BalletBoyz at the Linbury. © Hugo Glendinning

Juliet & Romeo Sadler’s Wells, 24th-27th September

Romeo and Juliet has inspired an awful lot of ballets. This year alone has seen a monumental in-the-round version for English National Ballet, Scottish Ballet’s radical modern reworking and the Mariinsky Ballet’s fossilised Soviet version. Now Royal Swedish Ballet presents Mats Ek’s contemporary take, Juliet & Romeo. Commissioned by the company—the fourth oldest in the world—to celebrate its 240th anniversary last year, Ek’s work is set in a dark urban world suffused with menace. Pitched somewhere between West Side Story and Baz Lurhman’s Romeo & Juliet, this inventive version takes its cue from the play’s final lines: “For never was a story of more woe/than this of Juliet and her Romeo.” This is Juliet’s story, above all else.

Steeped in the classical repertoire (he has remade Swan Lake and Giselle) Ek’s ballets respond to the modern world by shifting the balance between contemporary modes of dance and the formal elements of the past. The bleak urban setting might be anywhere from Damascus to Detroit yet the flowing cloaks and hats of the Grand Ball invoke the aesthetic flamboyance of the Renaissance. Just to unsettle preconceptions further, Ek dispenses with Sergei Prokofiev’s score in favour of a Pyotr Tchaikovsky tapestry, adapted and woven together by Anders Hogstedt to create an alternative Romeo & Juliet closer to the play than the subsequent ballets.

Manon Royal Opera House, from 26th September

Kenneth MacMillan’s 1974 masterpiece gets a welcome revival by Royal Ballet’s finest.

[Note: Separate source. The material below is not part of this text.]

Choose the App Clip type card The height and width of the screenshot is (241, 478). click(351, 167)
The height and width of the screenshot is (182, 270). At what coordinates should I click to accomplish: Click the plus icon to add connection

One of the great neo-classical ballets of the 20th century it’s right up there with John Cranko’s Onegin and just as devastating.

BalletBoyz Linbury Studio, from 16th September

The tough, tender all-male dance group, The Talent, rampage across the stage in a triple bill of works custom made for them by the sharpest modern choreographers, including Kristen McNally and Christopher Wheeldon.